Afghanistan was a pawn in the Cold War between US and Russia

Afghanistan was a pawn in the Cold War between US and Russia

by Simon Basketter
After the Second World War and the independence of India, Britain declined as an imperial power and the US replaced it.
The Cold War saw both the US and the Soviet Union try to gain influence in Afghanistan. By now Stalinist Russia bore no relation to the revolutionary country of 1917 that had no imperial designs on other states.
During the 1950s and 1960s Afghanistan had one of the highest rates of aid per head in the world. The government remained neutral, emphasised the country’s strategic position, and raked in the cash from all sides.
The Afghan airforce flew Russian MIGs, but the pilots were trained in the US. The government used the planes and army to bomb and shoot Afghan people who took part in a whole series of local rebellions.
A left grew through the 1960s and 1970s but it lacked a base and found itself looking to change from above.
In 1978 a Communist coup led to a civil war. The government carried out some limited measures that benefited women and the poor, but it brutally repressed all opposition.
This pro-Russian government collapsed in 1979 after 18 months in power, and Russian leader Leonid Brezhnev sent in troops. They occupied the country, took over the government and fought a colonial war.
The Russians invaded to ensure that Afghanistan remained friendly to them. Their motives were exactly the same as those of British imperialism and the US today – to protect their imperialist interests.
Russia had four Central Asian republics bordering Afghanistan – what are now the countries of Uzbekistan, Turkmenistan, Tajikistan and Kyrgyzstan. If Afghanistan fell to insurrection, they might follow.
The Soviet invasion was a disaster for the people of Afghanistan. There were eight years of bitter war.
Because the resistance had the support of the people, the Russians could only fight back with repression.
They used bombers, hundreds of thousands of land mines, helicopter gunships and napalm. Roughly a million Afghans died, out of a population of 25 million.
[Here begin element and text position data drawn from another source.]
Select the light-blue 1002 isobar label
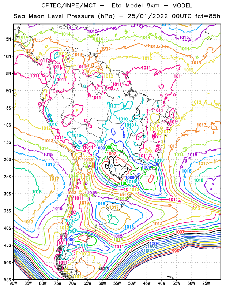This screenshot has width=226, height=293. [x=148, y=251]
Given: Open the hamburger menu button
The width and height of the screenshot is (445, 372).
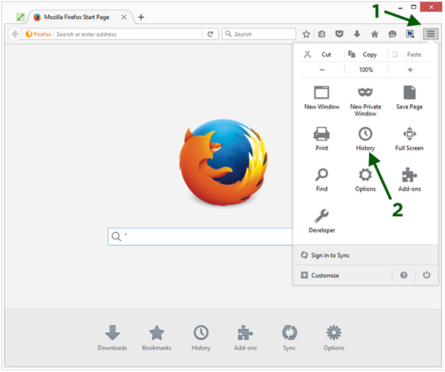Looking at the screenshot, I should (x=430, y=33).
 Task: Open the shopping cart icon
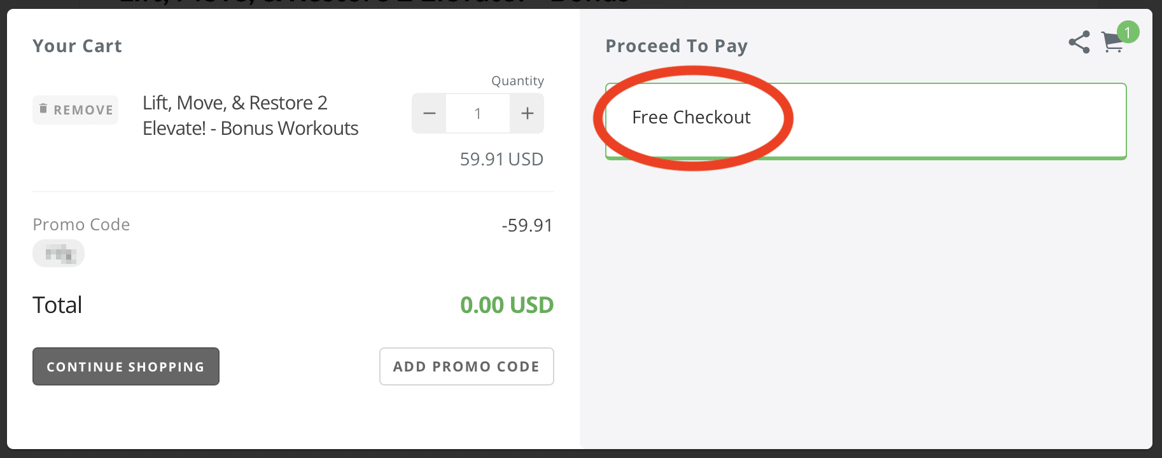pyautogui.click(x=1112, y=43)
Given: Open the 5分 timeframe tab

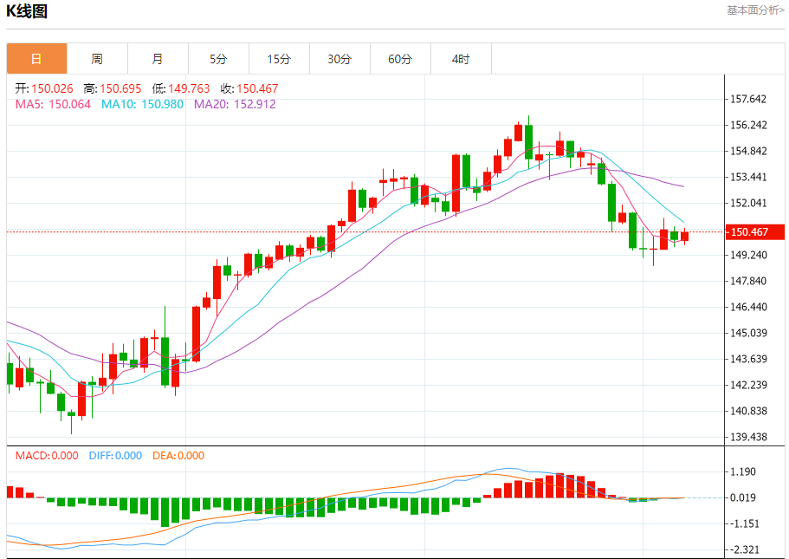Looking at the screenshot, I should click(x=218, y=59).
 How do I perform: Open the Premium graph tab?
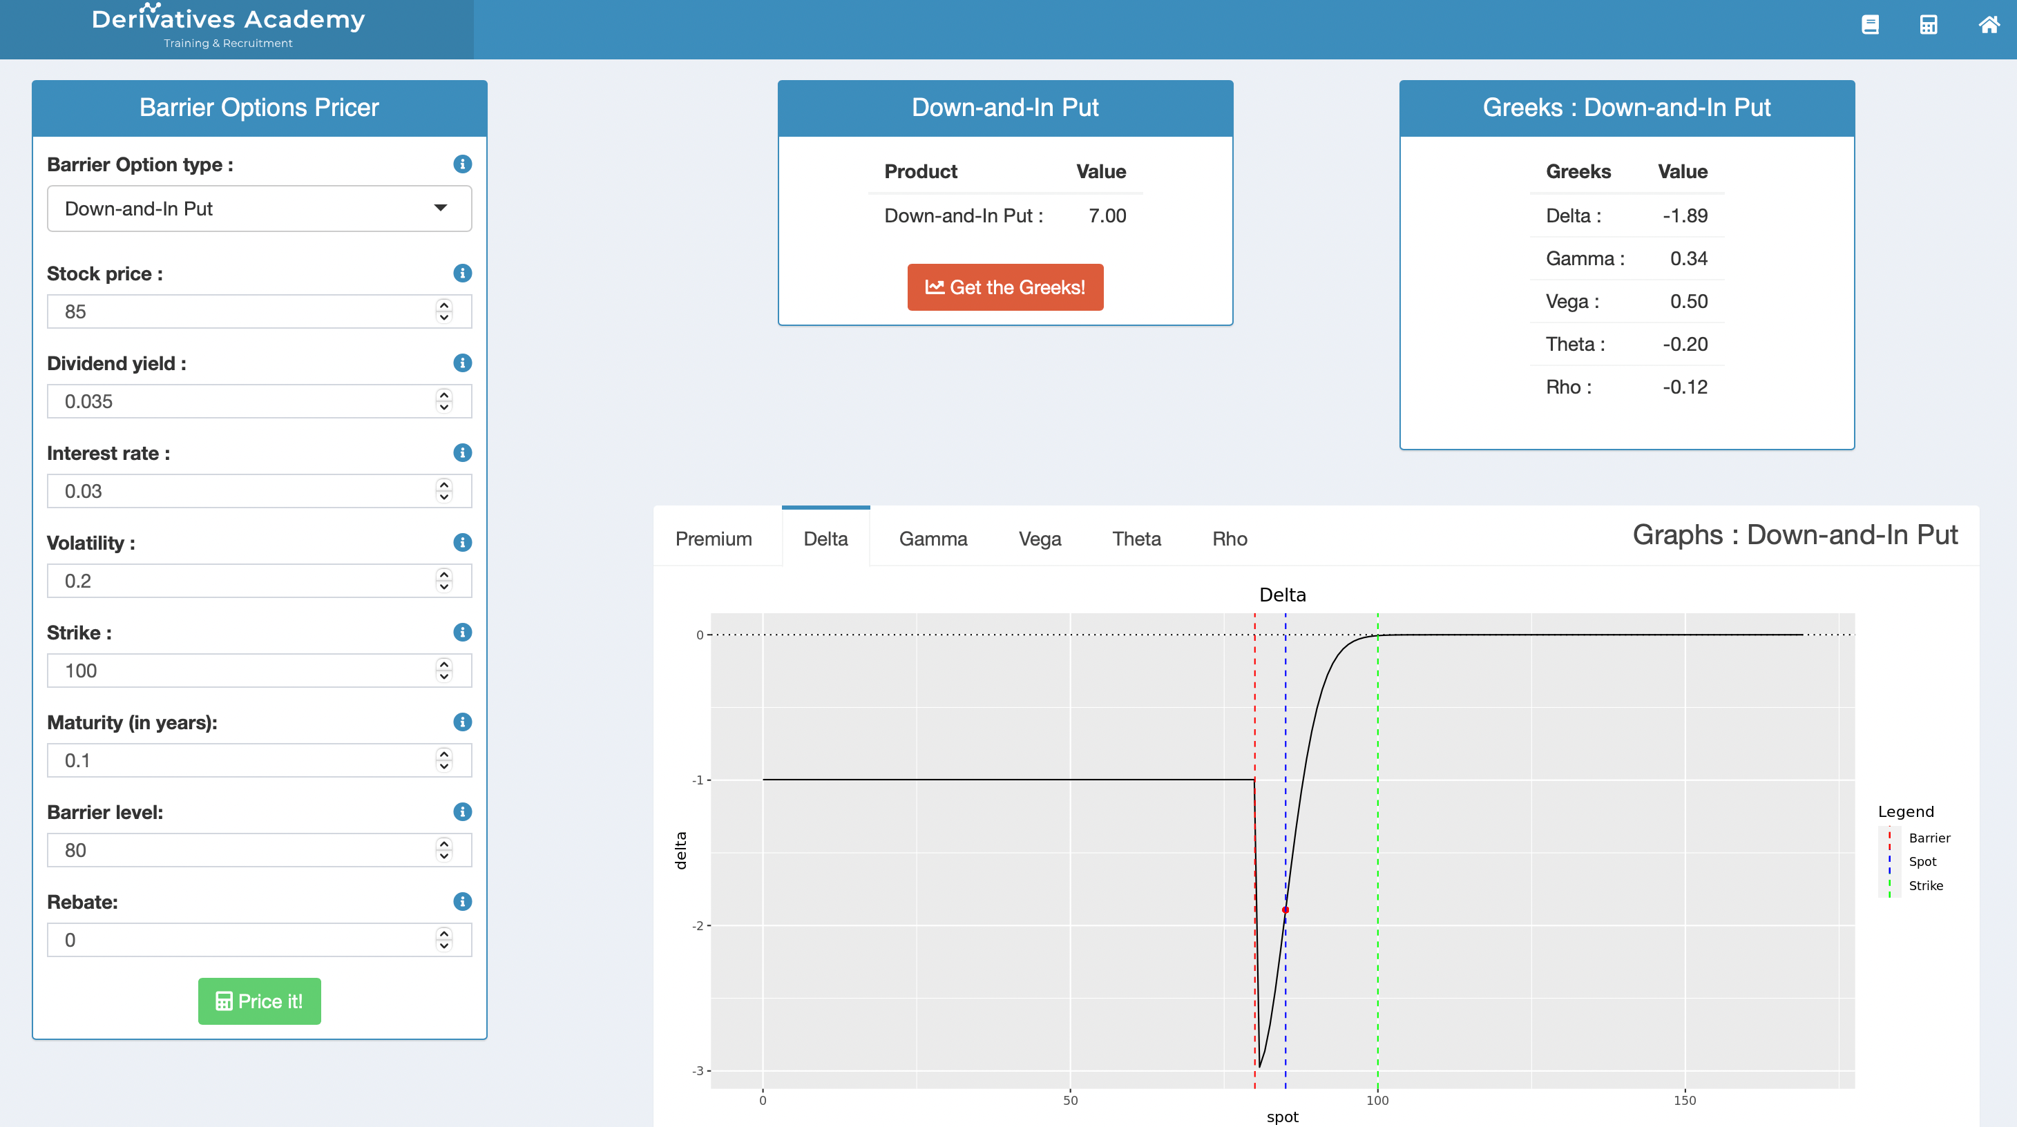[713, 538]
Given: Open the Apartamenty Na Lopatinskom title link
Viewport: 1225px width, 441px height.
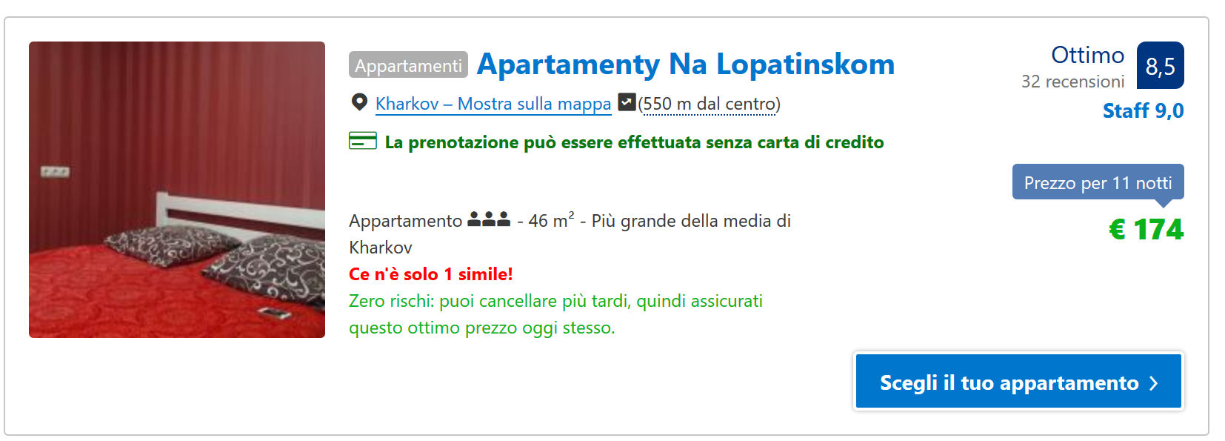Looking at the screenshot, I should tap(685, 64).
Opium production in Afghanistan took off in 1979 as the whole economy collapsed. The US supported elements of the Afghan resistance in the 1980s to destabilise Russia as part of the Cold War.
The superpowers kept the war going until 1989, when Russian troops were finally forced to leave. Around six million Afghans had been forced to flee to refugee camps in neighbouring Pakistan and Iran.
The US government had poured billions of dollars of military aid in the 1980s and then cut it off in the 1990s after the defeat and collapse of Russia.
It wanted nothing more to do with a country that was no longer any use after the end of the Cold War.
Local powers encouraged civil war and in 1994 the Taliban, which had grown up in the refugee camps, invaded from Pakistan, supported by the US. Pakistani military support and Saudi money followed.
While the country was ravaged by famine and war, the US could not leave Afghanistan alone. In 1998 Bill Clinton bombed the country.
And then after 9/11 the US chose the weakest, least defended and most desperate place to attack – Afghanistan.
Seven years on imperial occupation has further destroyed the lives of the Afghan people, and the Afghans are again resisting an imperial occupation.
Afghan society can only be transformed in the interests of the mass of the people by workers and peasants taking their lives into their own hands.
Achieving this will require the final expulsion of all imperialist forces from the country.